(a) Except as provided in subdivision (f), for taxable years beginning on or after January 1, 2003, the election provided for in Section 25110 shall be made on an original, timely filed return for the year of the election. The election will be considered valid if both of the following conditions are satisfied:
(1) The tax is computed in a manner consistent with a water’s-edge election.
(2) A written notification of election is filed with the return on a form prescribed by the Franchise Tax Board.
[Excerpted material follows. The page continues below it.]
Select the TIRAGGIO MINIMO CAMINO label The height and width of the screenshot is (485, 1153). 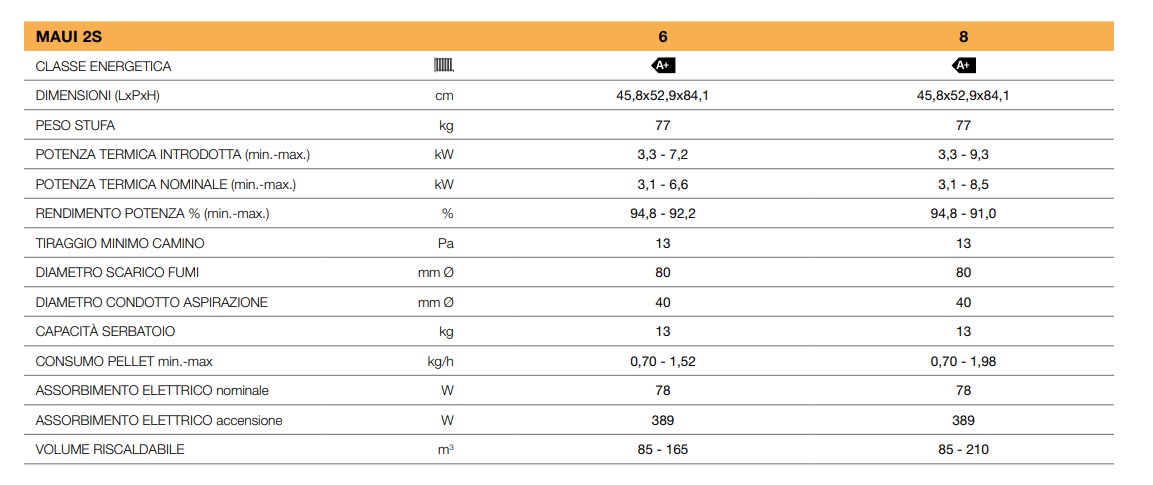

Pursuant to regulations promulgated under this section, the Franchise Tax Board may accept the filing of other objective evidence that supports the conclusion that a water’s-edge election was intended in lieu of notification on the designated form.
(b) Except as otherwise provided, a water’s-edge election shall be effective only if made by every member of the self-assessed combined reporting group that is subject to taxation under this part.
(1) An election made on a group return of a self-assessed combined reporting group shall constitute an election by each taxpayer member included in that group return, unless one of those taxpayers files a separate return in which no election is made and paragraph (2) does not apply.
(2) A taxpayer that fails to make an election on its own timely filed original return shall be deemed to have elected if either of the following applies:
(A) It has a parent corporation that is an electing taxpayer that included the income and apportionment factors of the nonelecting taxpayer in the self-assessed combined reporting group reflected in the electing parent’s timely filed original return, including a group return.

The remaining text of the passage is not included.